The most effective way to research what your students actually want is to combine direct conversation with systematic observation across multiple channels. The ten methods below — from buying someone a coffee to analyzing AI-generated audience insights — give you a complete research toolkit that ensures your course solves a real problem people will pay to fix.
The Foundation: Empathy Over Assumption
Before diving into specific research methods, it's worth understanding why audience research matters so much. The single biggest mistake we see course creators make is building courses based on what they want to teach rather than what their audience needs to learn.
Empathy — the ability to understand another person's perceptions, beliefs, and feelings — is the skill that separates great course creators from mediocre ones. These ten research methods are all, at their core, exercises in building empathy. Each one gives you a different lens into your audience's world.
If you haven't already defined who your ideal student is, start there before proceeding with research. Our guide on creating your ideal student avatar → will help you establish a clear picture of who you're researching.
Method 1: Direct Conversation
This remains the single most valuable research method available, and nothing in the AI era has changed that. Buy someone a coffee (or a virtual equivalent), ask open-ended questions, and listen deeply.
The key is to listen for what lies beneath the surface answers. When someone says "I want to learn about nutrition," the real story is usually something like: "I've tried three diets, they all failed, I feel ashamed about my health, and I'm worried about keeping up with my kids."
Questions that unlock real insights:
- "What have you already tried?" — Reveals their history and what hasn't worked
- "What would change in your life if you solved this?" — Uncovers the deeper motivation
- "What's the hardest part about [topic] right now?" — Identifies the specific pain point
- "If you could wave a magic wand, what would be different?" — Reveals the ideal outcome
- "What made you decide to look into this now?" — Uncovers the triggering event
Aim for 10-15 conversations before you draw conclusions. Look for patterns — the same phrases, frustrations, and desires appearing across multiple conversations.
Method 2: Online Community Monitoring
In 2026, the richest audience intelligence lives in online communities — but the landscape has shifted significantly from the early days of Facebook groups.
Where to look now:
- Reddit — Subreddits are goldmines. Search for your topic and read threads where people ask for help. The comments reveal both the questions people ask and the language they use.
- Discord servers — Many professional and hobby communities have moved to Discord. Join relevant servers and observe the conversations in help channels.
- Facebook groups — Still active for many demographics, especially professionals over 35. Search for groups related to your topic and note the recurring questions.
- LinkedIn comments — For B2B or professional topics, LinkedIn post comments reveal what practitioners are struggling with.
- YouTube comments — Under popular videos about your topic, people reveal what they still don't understand or what they wish was covered.
The critical practice: capture exact language. Don't paraphrase. Copy the actual words people use to describe their problems. This language becomes the foundation of your course marketing.

## PROBLEMS AND TASKS
**1.** In the audience research guide, why should you copy people's exact words rather than paraphrase them when monitoring online communities?
**2.** Replace "recurring" with "repeated" and write out the audience research guide from "- Facebook groups" to "the recurring questions.".
**3.** Do these statements agree with the audience research guide? Answer yes or no for each, quoting the deciding words. (a) It recommends holding 10-15 conversations before drawing conclusions. (b) It says Facebook groups are no longer active. (c) It advises paraphrasing what people say about their problems.

## RAW DATA

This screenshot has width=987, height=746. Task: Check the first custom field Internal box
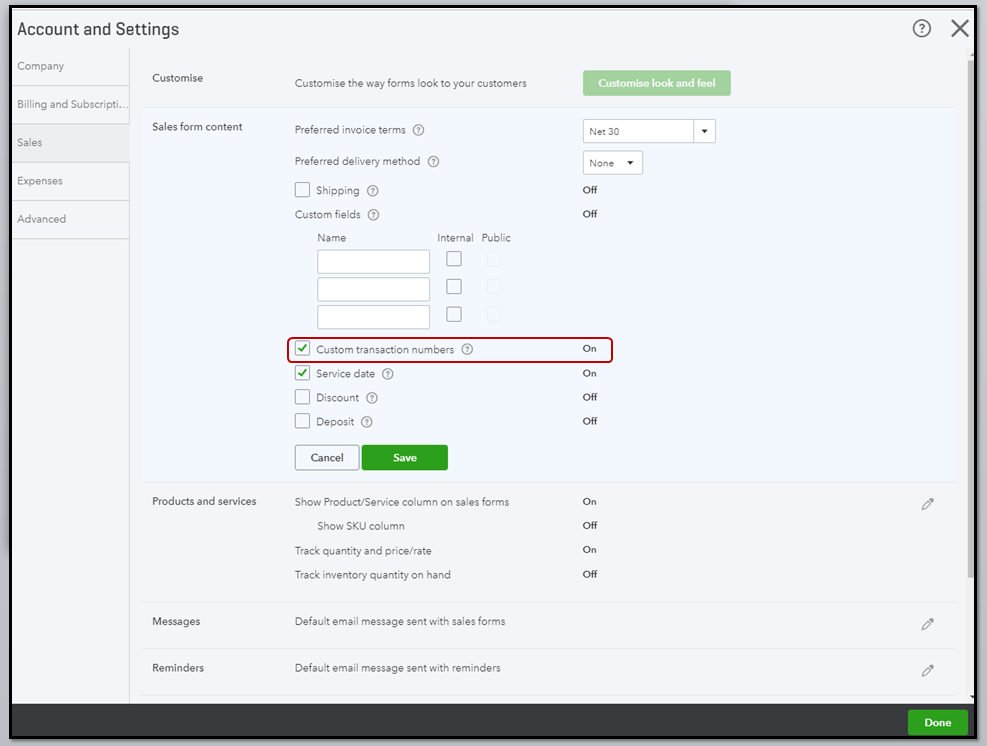[454, 259]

## RESULTS OF THE TASKS
**1.** That language becomes the foundation of your course marketing.

**2.**
- Facebook groups — Still active for many demographics, especially professionals over 35. Search for groups related to your topic and note the repeated questions.

**3.**
(a) Yes: "Aim for 10-15 conversations before you draw conclusions."
(b) No: "Still active for many demographics, especially professionals over 35."
(c) No: "Don't paraphrase."